2016年5月14日 @東京オペラシティ

シベリウス:交響曲第7番
マーラー:「大地の歌」

小山由美(メゾ・ソプラノ)、小原啓楼(テノール)
高関健/東京シティ・フィルハーモニック管弦楽団


確か今日が今シーズンの始まりだと思うんだけど、なぜかお終いのようなプログラム。シベリウスの最後の交響曲とマーラーの「大地の歌」。人生の終焉。プログラムを見たとき、わたしはどうしてシベリウスが先でマーラーが後なのかって思いました。確かに常識的には規模の大きい「大地の歌」が後に来るのでしょうが、「大地の歌」には(物語が)完成されていない感じがするのです(関係ないけど、「大地の歌」の初演の際もこれが音楽会の前半でしたね)。それに対してシベリウスの最後の交響曲は、短いけれども極限までに蒸留され純化された結晶の密度と重さを感じるのです。短さゆえに音楽会の前半に置かれがちのこの曲は音楽会のメインにふさわしいと思います。「大地の歌」との組み合わせででも(だからこそ)「大地の歌」を補完して完成させるのにふさわしい音楽だとわたしは思うんですね。

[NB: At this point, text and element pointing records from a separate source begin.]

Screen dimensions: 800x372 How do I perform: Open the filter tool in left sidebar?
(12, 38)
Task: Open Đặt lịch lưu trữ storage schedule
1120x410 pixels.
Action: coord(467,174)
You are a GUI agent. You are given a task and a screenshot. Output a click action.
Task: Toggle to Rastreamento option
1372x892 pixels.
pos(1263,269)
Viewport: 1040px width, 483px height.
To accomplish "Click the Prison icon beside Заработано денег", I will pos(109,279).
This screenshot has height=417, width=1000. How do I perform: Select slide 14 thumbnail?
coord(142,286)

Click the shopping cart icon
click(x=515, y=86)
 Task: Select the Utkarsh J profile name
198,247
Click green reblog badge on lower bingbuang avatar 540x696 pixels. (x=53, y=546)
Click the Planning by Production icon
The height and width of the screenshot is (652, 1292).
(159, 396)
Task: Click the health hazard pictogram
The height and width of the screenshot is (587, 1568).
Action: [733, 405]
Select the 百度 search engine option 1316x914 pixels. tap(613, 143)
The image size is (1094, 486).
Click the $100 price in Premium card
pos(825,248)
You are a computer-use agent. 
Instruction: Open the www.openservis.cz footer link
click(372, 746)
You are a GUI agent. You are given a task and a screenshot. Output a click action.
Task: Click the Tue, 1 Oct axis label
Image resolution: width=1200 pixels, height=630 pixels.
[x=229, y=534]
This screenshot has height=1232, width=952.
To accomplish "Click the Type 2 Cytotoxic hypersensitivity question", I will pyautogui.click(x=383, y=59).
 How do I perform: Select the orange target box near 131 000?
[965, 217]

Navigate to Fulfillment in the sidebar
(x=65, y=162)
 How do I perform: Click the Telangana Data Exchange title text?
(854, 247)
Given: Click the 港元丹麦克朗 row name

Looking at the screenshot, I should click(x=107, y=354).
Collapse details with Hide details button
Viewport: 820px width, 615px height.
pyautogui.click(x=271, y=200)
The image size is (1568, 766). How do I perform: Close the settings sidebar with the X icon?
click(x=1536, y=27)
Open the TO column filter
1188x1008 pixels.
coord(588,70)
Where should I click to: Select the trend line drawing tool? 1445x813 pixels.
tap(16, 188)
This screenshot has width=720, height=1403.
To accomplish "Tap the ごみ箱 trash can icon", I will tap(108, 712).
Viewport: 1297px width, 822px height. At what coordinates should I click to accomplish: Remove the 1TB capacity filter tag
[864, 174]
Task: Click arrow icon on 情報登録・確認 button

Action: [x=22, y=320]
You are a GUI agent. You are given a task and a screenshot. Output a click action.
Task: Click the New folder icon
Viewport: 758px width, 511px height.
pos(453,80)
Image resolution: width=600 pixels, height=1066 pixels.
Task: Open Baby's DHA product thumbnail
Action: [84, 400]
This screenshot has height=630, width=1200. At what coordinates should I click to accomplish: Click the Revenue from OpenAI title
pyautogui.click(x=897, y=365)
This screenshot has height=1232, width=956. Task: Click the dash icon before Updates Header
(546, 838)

始まる前に、高関さんが今日のプログラムについて、どうしてシベリウスとマーラーを組み合わせたのかについてお話ていました。1907年にマーラーがヘルシンキで指揮をしたときに、ふたりはホテルで会っていたのだそう。ただ、ふたりの音楽感(交響曲感)は結局相容れなかったみたい。全然違う方向の作風だからね。
シベリウスの最後の交響曲は、交響曲全体を織りなしていた、(レードと)シードの動機に最後収斂される、ということを説明されてたので、「大地の歌」は、最後、離別の動機のミーレが解決されないまま終わる、というのを話されるかと思ったらなかったので、あれ?違うのかな?これが対称になってると思ったんだけど。まあいいや。

シベリウスの交響曲第7番は、大好きな曲。うんと高く評価している高関さんと好感度大のシティ・フィルがどういう風な演奏をするのか、楽しみだったんだけど、正直ちょっと辛かった。始まりから、何か先をせかすような感じがして(始めの音階、ちょっとアチェレランド気味?)、何か落ち着かない。決して速いテンポではないんだけどね。オーケストラの音も荒い感じがして、弦楽器もシベリウスらしい寒色系なのは良いのだけど、ナイフの刃で切られるような痛みでわたしを傷つけます。繰り返し降り注ぐ天啓のようなトロンボーンの光りも解決にならなくて、どうしてこうなっちゃうんだろう?オーケストラに飲まれてしまっていたから?確かに時に美しい瞬間、木管楽器のさざ波とか、あったんだけど何か腑に落ちない感じが残ってしまいました。マーラーの音楽とは相容れなかったシベリウスの音楽。うがち過ぎだけど、マーラーの音楽をとても研究している高関さんには合わなかったのでしょうか。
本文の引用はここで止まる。